Vitalnya Gunung Tumpang Pitu Bagi Warga Banyuwangi

Bagi warga Banyuwangi, Gunung Tumpang Pitu adalah ‘tetenger’ (penanda) bagi nelayan saat melaut.


Hal ini disampaikan warga Tumpang Pitu dalam aksi lanjutan di depan kantor Gubernur Jatim, Senin (24/2).

Menurut koordinator aksi, Usman pada Kantor Berita RMOLJatim, Senin (242), setiap pagi, ketika nelayan berada di laut lepas, titik yang mereka cari untuk menentukan arah adalah Pulau Nusa Barong di sebelah Barat, Gunung Agung (Bali) di sebelah Timur dan Gunung Tumpang Pitu di tengah-tengahnya.

“Maka jika Gunung Tumpang Pitu dan gunung-gunung lainnya menghilang, bisa dipastikan mereka akan kehilangan salah satu tetenger daratan yang menjadi acuan arah,” kata Usman.

Bagi warga pesisir selatan Banyuwangi, Gunung Tumpang Pitu, Gunung Salakan dan gunung-gunung di sekitarnya adalah benteng alami dari daya rusak gelombang tsunami.

Sebagaimana pernah dicatat, pada tahun 1994, gelombang tsunami menyapu kawasan pesisir selatan Banyuwangi dan merenggut nyawa sedikitnya 200 orang.

Bagi warga, saat itu keberadaan Gunung Tumpang Pitu dan gunung-gunung sekitarnya, dikatakan mampu meminimalisasi jumlah angka korban.
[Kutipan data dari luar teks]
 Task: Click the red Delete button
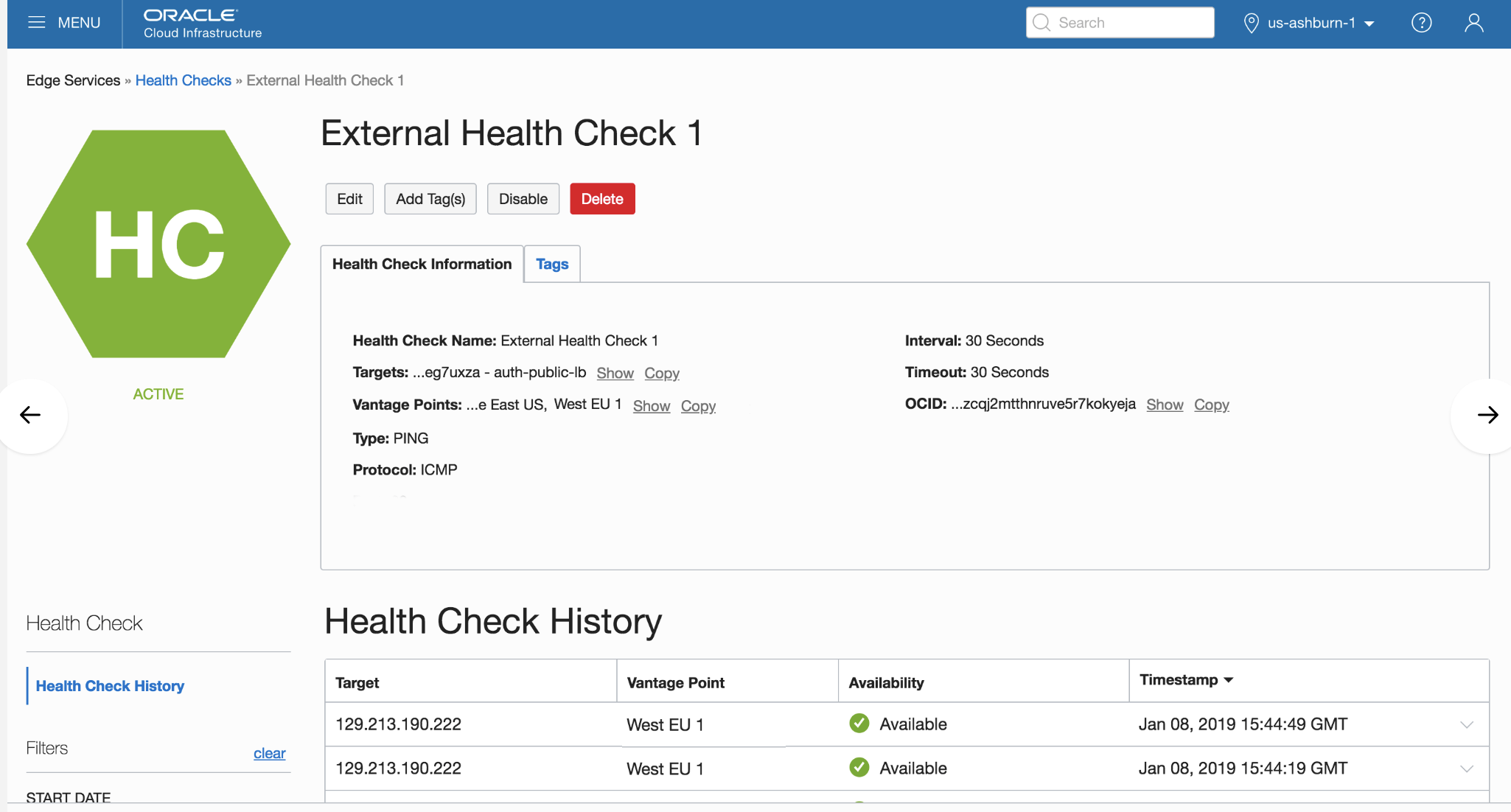click(601, 199)
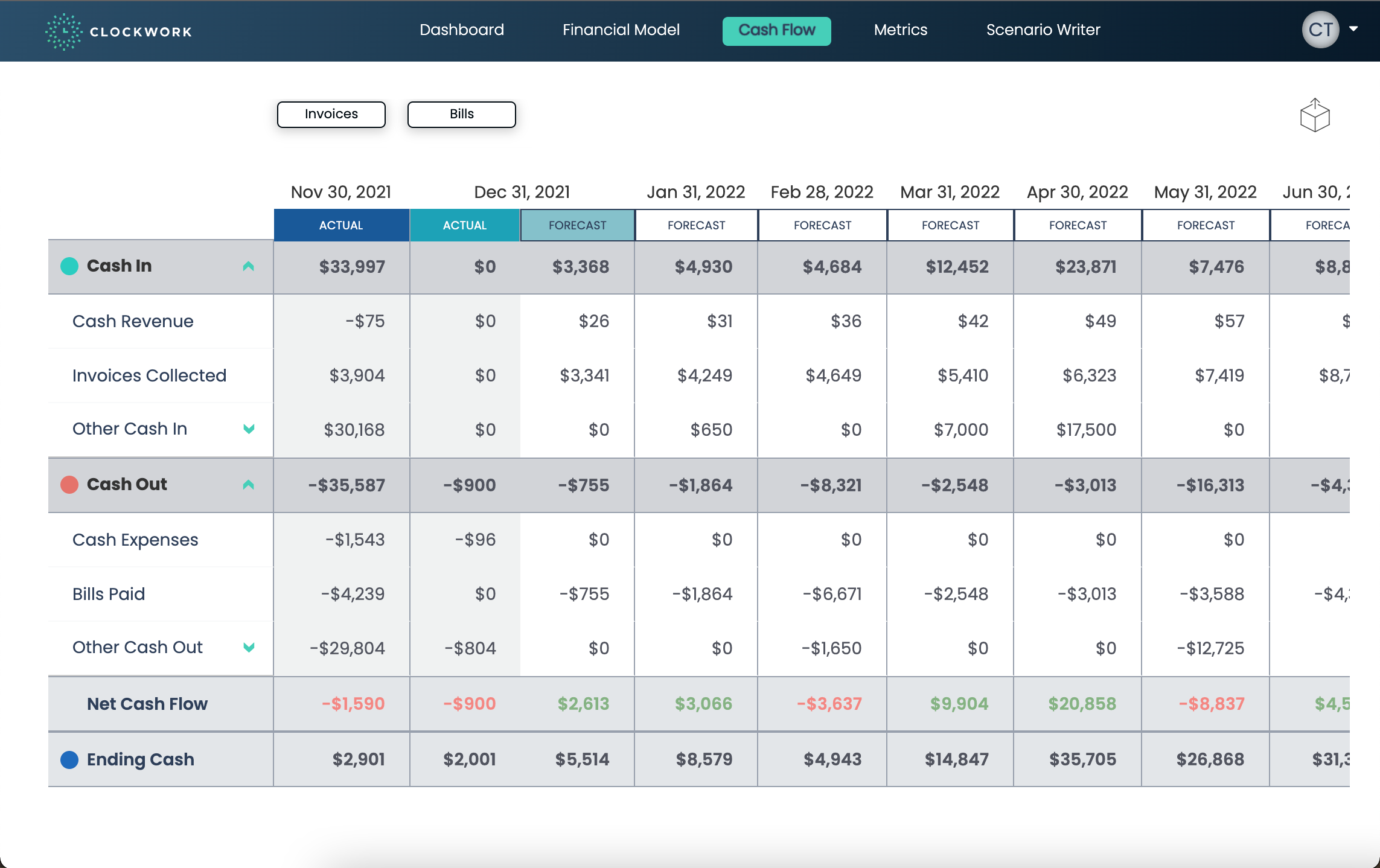The height and width of the screenshot is (868, 1380).
Task: Expand the Other Cash In row
Action: 249,429
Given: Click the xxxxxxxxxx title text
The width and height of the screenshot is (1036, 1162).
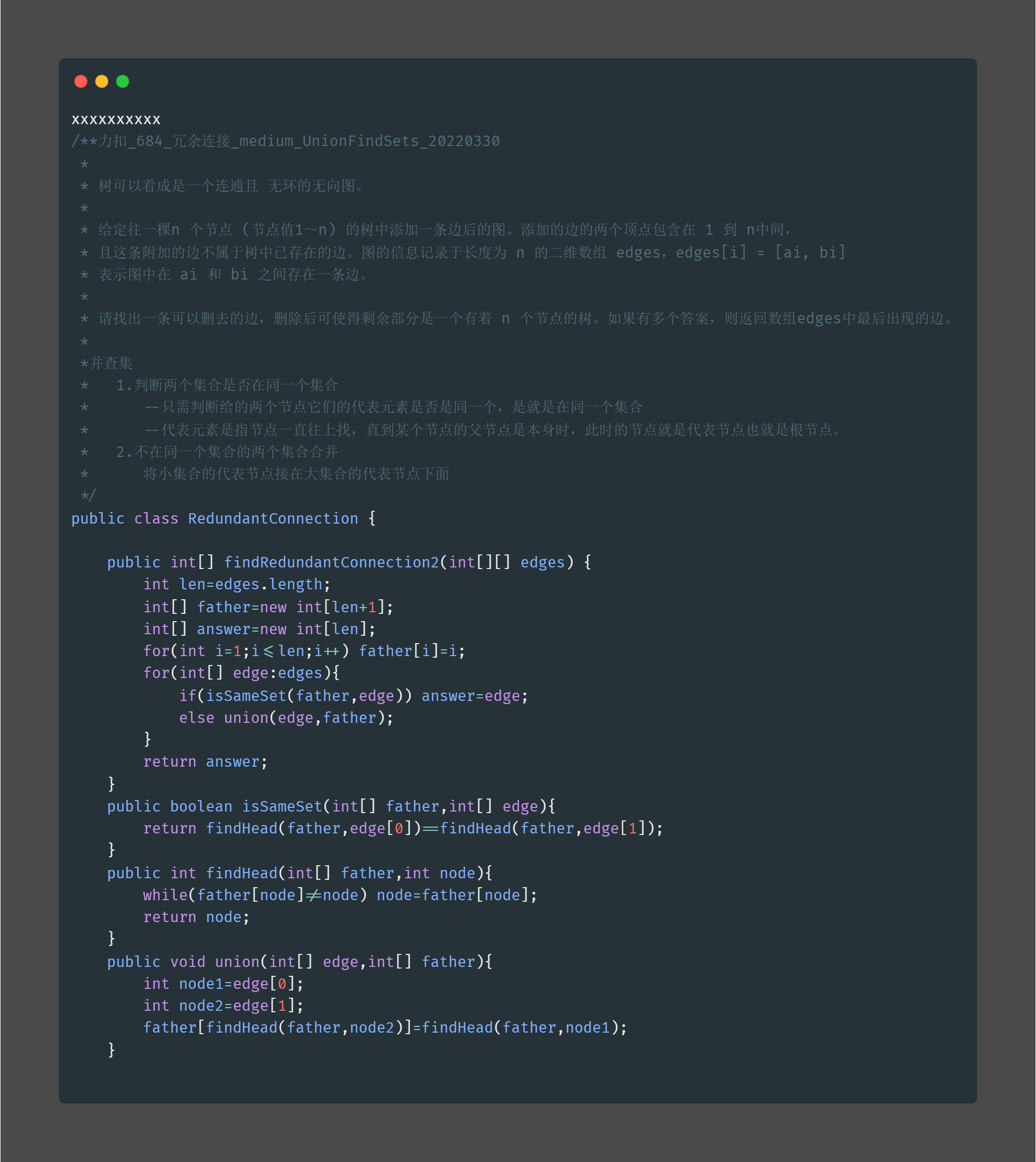Looking at the screenshot, I should (x=116, y=119).
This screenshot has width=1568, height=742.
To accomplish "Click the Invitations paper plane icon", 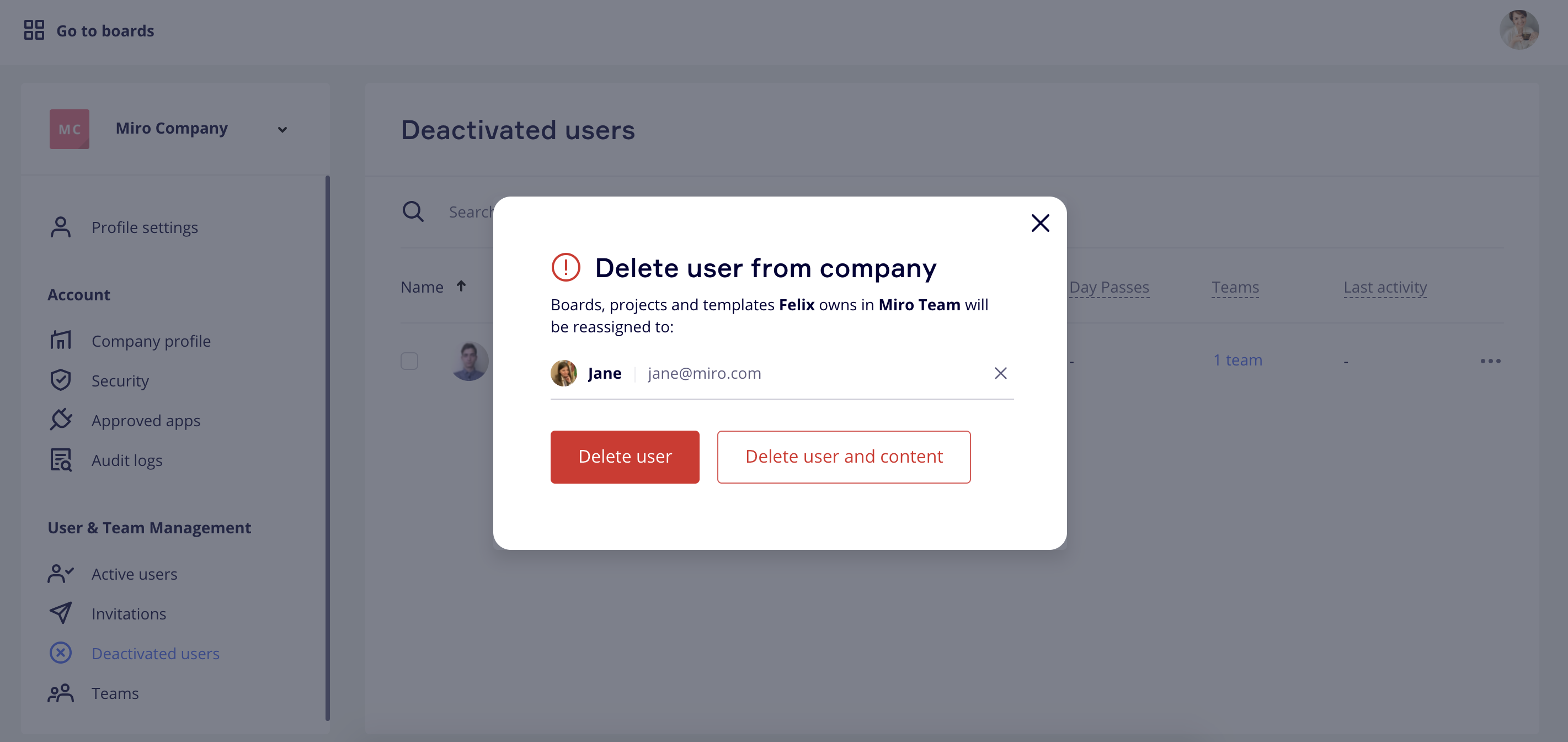I will coord(60,613).
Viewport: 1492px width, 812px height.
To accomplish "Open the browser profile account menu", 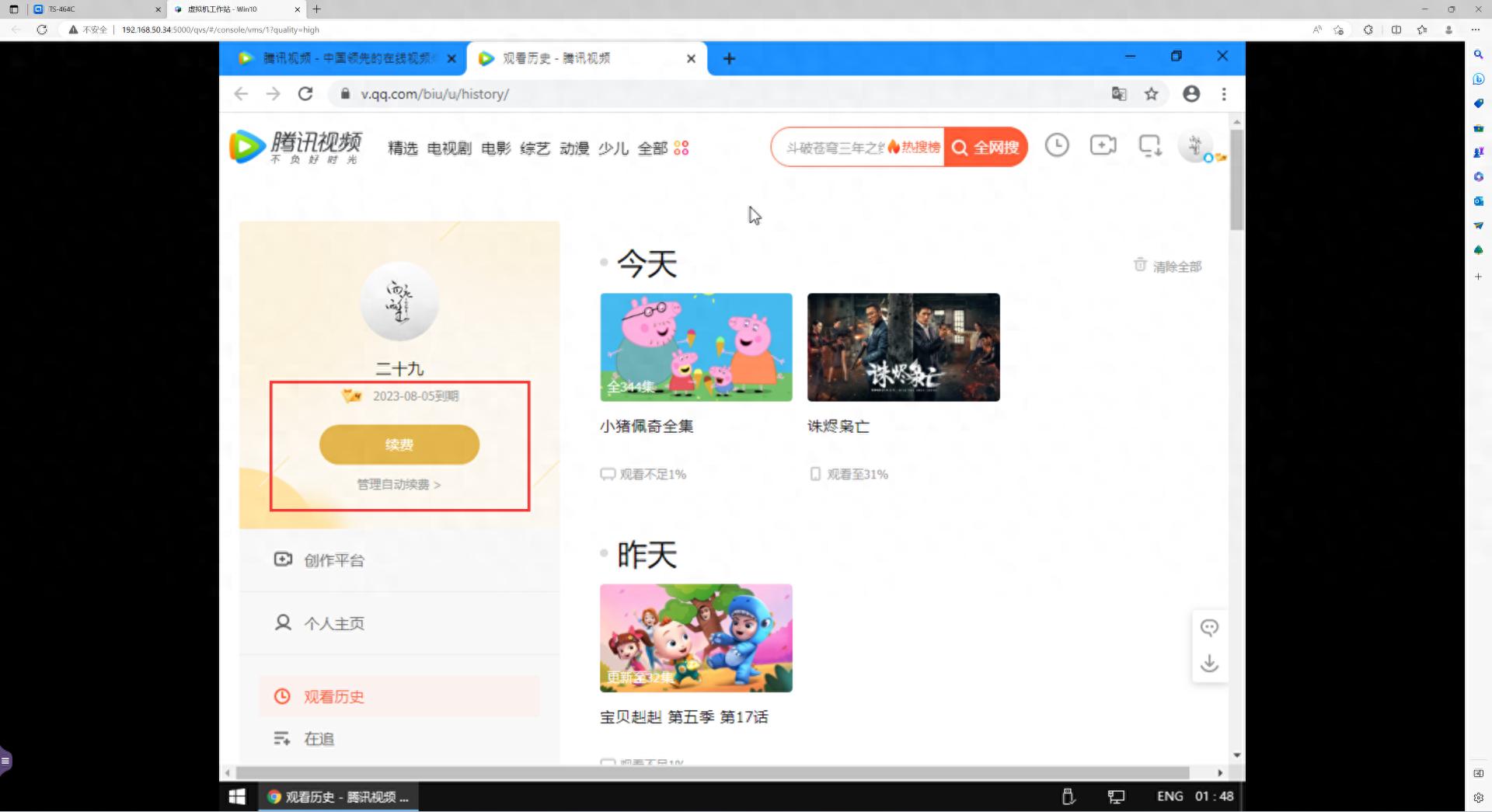I will click(1191, 93).
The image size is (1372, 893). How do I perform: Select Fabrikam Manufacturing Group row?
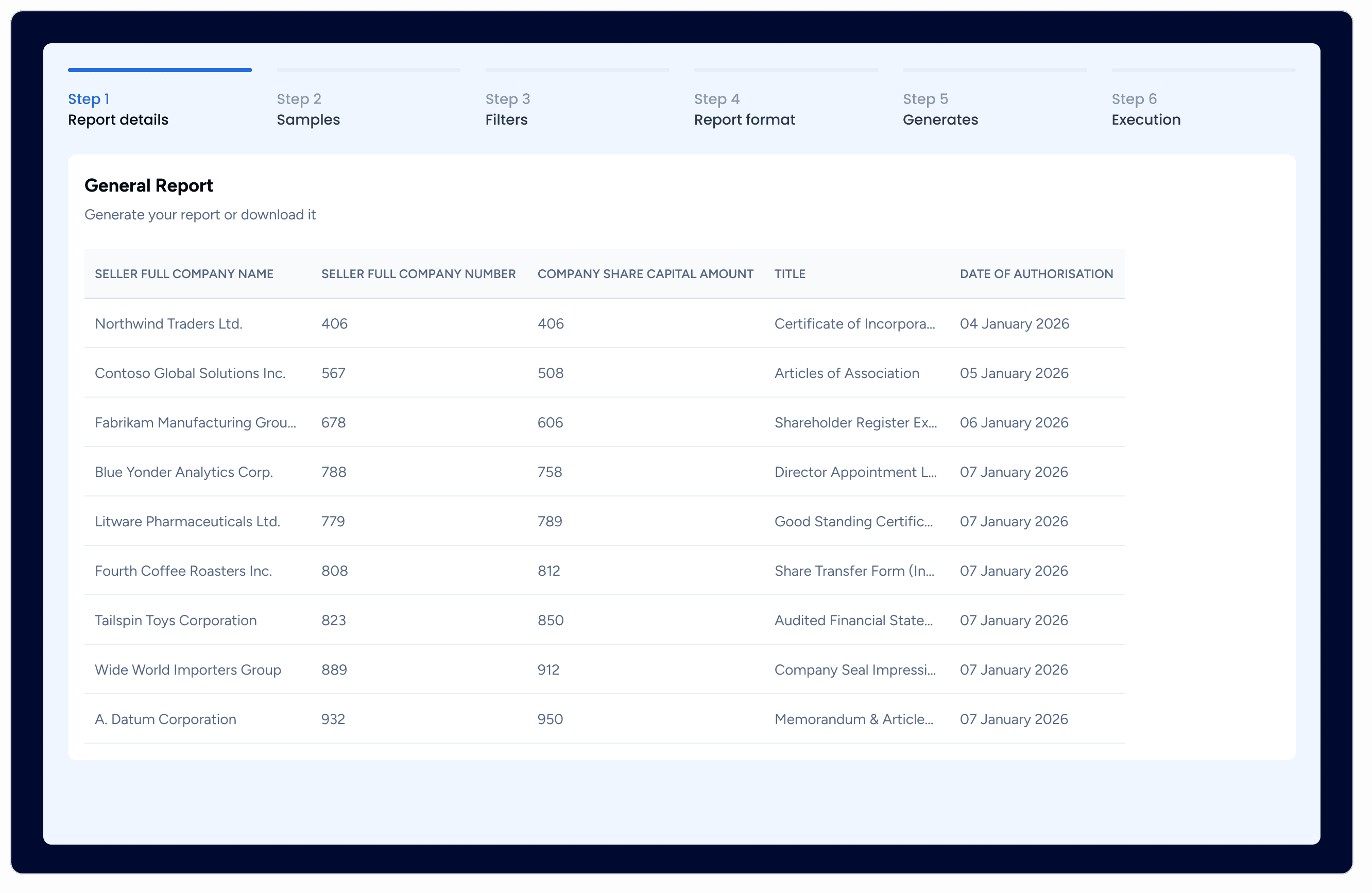pyautogui.click(x=195, y=423)
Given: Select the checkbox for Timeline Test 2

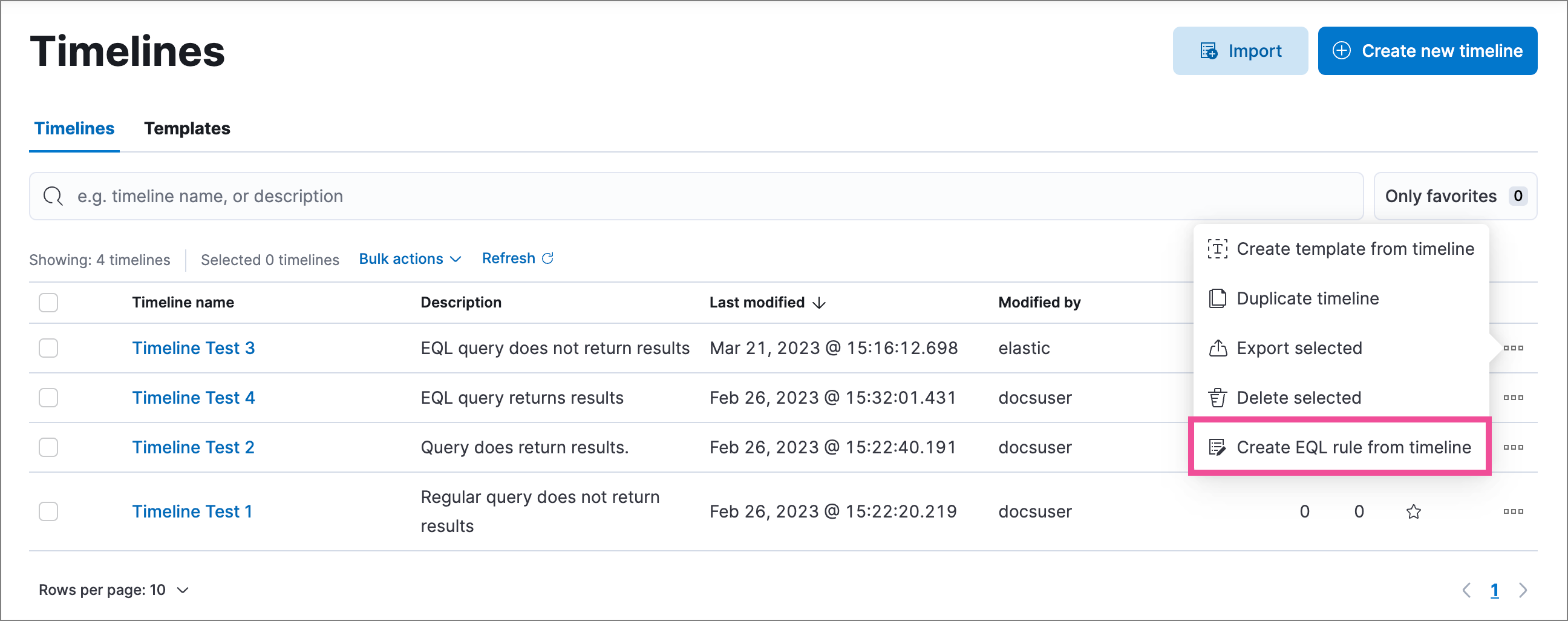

Sehingga bisa dipastikan jika gunung-gunung tersebut menghilang, maka potensi ancaman jumlah korban yang lebih banyak akan terjadi pada masa mendatang.

“Bagi nelayan-nelayan yang tinggal di pesisir teluk Pancer, Gunung Tumpang adalah benteng dari ancaman angin Tenggara yang terkenal ganas pada musim-musim tertentu. Sedangkan Gunung Salakan bagi mereka difungsikan sebagai jalur evakuasi jika tsunami melanda,” terang Usman dalam tuntutannya.

Selain itu, gunung-gunung di pesisir selatan Banyuwangi tak hanya berfungsi sebagai kawasan resapan air yang dibutuhkan bagi rumah tangga warga dan pertanian, tetapi juga secara turun-temurun telah menjadi tempat bagi warga (khususnya perempuan) untuk mencari tumbuh-tumbuhan obat.

Namun kondisi itu kini sudah berubah. Tepatnya sejak PT Bumi Suksesindo (BSI) dan PT Damai Suksesindo (DSI) PT BSI dan PT DSI masuk ke Desa Sumberagung. Berbagai masalah sosial-ekologis dan keselamatan ruang hidup masyarakat meningkat.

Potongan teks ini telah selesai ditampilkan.